Les opérations de contrôle ont commencé vendredi matin vers 10h30. Une quinzaine de gendarmes étaient déployés à l’entrée du viaduc de l’île d’Oléron, et autant du côté de l’île de Ré. Les contrevenants sont désormais sommés de faire demi-tour, après s’être acquittés d’une amende de 135€. « Pour la journée de vendredi, nous n’avons eu qu’une seule tentative d’un Parisien confiné à Marennes (en face d’Oléron, ndlr) qui voulait se rendre sur l’île sans motif valable. Nous l’avons renvoyé dans son lieu de résidence », explique le chef d’escadron Ludovic Burette, commandant de compagnie de Rochefort. Le dispositif est relativement dissuasif : en plus d’un déploiement conséquent d’hommes et de véhicules sur ce pan de départementale à l’entrée du viaduc, les gendarmes sont appuyés par le survol régulier d’un drone. Deux hélicoptères venus de Limoges et de Mérignac se relaient pour sillonner le littoral.

A l'entrée de l'île d'Oléron, le vendredi 3 avril 2020, chaque véhicule doit justifier de la nécessité de se rendre sur l'île.

A l’entrée de l’île d’Oléron, le vendredi 3 avril 2020, chaque véhicule doit justifier de la nécessité de se rendre sur l’île. Seuls les convois sanitaires (Samu, ambulances, EFS) et les corbillards ont le droit de passer sans se justifier / credit ALD 

« Même si les règles ont globalement été bien intégrées, on a encore des gens qui se baladent en forêt de Saint-Trojan et de la Coubre, à qui il faut rappeler de rentrer chez eux », constate Bruno Makary. Les agents de la brigade mobile de Marennes ont d’ailleurs troqué leurs motos de route contre des engins tout-terrain pour faire la chasse aux contrevenants jusque dans les bois. « Ca reste une minorité, et quand on intervient, en général ils obtempèrent rapidement », poursuit le colonel.  
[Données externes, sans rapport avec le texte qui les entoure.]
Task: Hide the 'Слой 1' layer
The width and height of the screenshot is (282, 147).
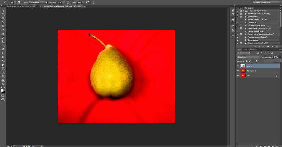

La criminalité ne prend pas de vacances

Depuis le début du confinement, les forces de l’ordre ont réalisé pas moins de 4000 contrôles, pour environ 150 verbalisations par jour sur l’ensemble du département. En mer non plus, ça ne plaisante pas. La brigade nautique a verbalisé six propriétaires de bateaux de plaisance pour être sortis en mer en plein confinement, et deux pêcheurs à pied. S’ils sont moins nombreux, les contrôles de vitesse  sont toujours de mise. « Certains ont tendance à oublier que les limitations de vitesse restent effectives même pendant le confinement », note avec humour Ludovic Burette, qui a entendu en trois semaines toutes sortes d’arguments fallacieux de conducteurs pour justifier leurs excès. Quatre accidents avec des dommages corporels ont été enregistrés pour cette seule première semaine d’avril. « La bonne nouvelle, c’est que la mortalité sur la route est en baisse pour le moment, à l’instar des cambriolages (-30%). Pour cela, nous avons notamment appliqué le dispositif Opération tranquillité vacances aux commerces et aux entreprises fermées », poursuit Bruno Makary, qui constate qu’en ces temps de confinement la criminalité prend un autre visage : « essentiellement des escroqueries sur le web », de la vente de pseudos masques, gels hydro-alcooliques ou médicaments, à de fausses cagnottes d’entraide. Le vandalisme prend aussi une autre figure, celui d’une xénophobie « ordinaire » : depuis le début du confinement, 18 plaintes ont été déposées sur l’île de Ré pour des dégradations de voitures, toutes immatriculées en île-de-France.  

 

(1)    500 gendarmes, dont  un renfort des escadrons de Marmande et de Verdun, ainsi que 27 élèves officiers et 33 cadres de l’école de Rochefort. Quelques dizaines de réservistes sont également sur le qui-vive.